# nikon d40 battery door



## ILovePlaya (Nov 22, 2008)

Wifey got me an early xmas present
of a battery grip.:mrgreen:
Any help removing battery door will be 
much appreciated.
Can see pin in hinge.
Does this come out like a watch pin?
Craig.


----------



## AF44 (Nov 22, 2008)

just open it and keep bending it back till it pops off

have fun with the grip :thumbup:


----------



## ILovePlaya (Nov 22, 2008)

Thank's alot.
Craig.
Possible pic's to follow later.


----------



## ram360 (Nov 22, 2008)

what's the purpose of it?


----------



## SrBiscuit (Nov 24, 2008)

better battery life, and a better feel for those of us who like a bulky camera body.
(annd if you get the expensive one, you can take portrait oriented shots the same way you take landscape...follow?)


----------



## chrisburke (Nov 24, 2008)

the grip I have for my d40 has a vertial shutter reliease.. it was expensive.. $30 i think..nikon doesnt actually make one for the d40.. i'm guessing the OP got the Phottix grip.. works great, except you have to always be in remote mode to use it.


----------



## Jklersy (Nov 24, 2008)

I wish, the grip for my xt is $200 bucks new. I couldnt believe my eyes when I saw it on the shelf.
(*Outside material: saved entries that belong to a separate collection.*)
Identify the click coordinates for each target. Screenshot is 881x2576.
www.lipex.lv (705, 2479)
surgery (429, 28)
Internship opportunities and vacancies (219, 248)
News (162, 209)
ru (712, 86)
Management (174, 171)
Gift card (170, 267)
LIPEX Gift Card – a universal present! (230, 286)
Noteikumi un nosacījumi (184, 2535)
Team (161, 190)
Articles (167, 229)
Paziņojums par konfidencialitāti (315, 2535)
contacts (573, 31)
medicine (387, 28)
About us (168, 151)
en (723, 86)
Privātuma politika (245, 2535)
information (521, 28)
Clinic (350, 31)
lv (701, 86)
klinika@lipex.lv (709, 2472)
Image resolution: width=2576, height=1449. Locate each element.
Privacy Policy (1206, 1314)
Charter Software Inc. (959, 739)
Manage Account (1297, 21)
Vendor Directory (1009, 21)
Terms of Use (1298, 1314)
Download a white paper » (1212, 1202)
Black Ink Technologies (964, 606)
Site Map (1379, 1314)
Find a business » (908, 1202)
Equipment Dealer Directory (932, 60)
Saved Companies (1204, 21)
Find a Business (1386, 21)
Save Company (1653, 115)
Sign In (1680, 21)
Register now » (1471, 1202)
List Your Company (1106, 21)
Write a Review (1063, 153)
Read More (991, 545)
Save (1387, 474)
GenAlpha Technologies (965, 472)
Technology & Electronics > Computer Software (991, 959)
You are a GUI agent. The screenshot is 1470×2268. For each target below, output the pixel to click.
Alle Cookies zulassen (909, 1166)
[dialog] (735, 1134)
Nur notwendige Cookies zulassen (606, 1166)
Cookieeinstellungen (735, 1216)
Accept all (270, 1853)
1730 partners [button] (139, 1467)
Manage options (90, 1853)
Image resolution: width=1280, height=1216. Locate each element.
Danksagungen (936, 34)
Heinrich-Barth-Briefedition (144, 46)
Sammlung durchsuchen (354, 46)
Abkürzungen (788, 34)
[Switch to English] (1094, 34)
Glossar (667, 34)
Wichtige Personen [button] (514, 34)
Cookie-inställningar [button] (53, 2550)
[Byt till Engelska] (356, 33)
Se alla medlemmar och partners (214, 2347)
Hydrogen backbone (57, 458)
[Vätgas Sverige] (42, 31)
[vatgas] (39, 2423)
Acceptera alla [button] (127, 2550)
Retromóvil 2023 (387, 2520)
I bought my xt for $350 used and the grip is more than half the price, wtver. grats on yours though, their great for portraits and feel.


----------



## Dao (Nov 24, 2008)

hum ...  $200 for the  Canon BG-E3 seems kind of high.


----------



## lids369 (Nov 24, 2008)

i think you open it to a 45 degree angle and it slides out.


----------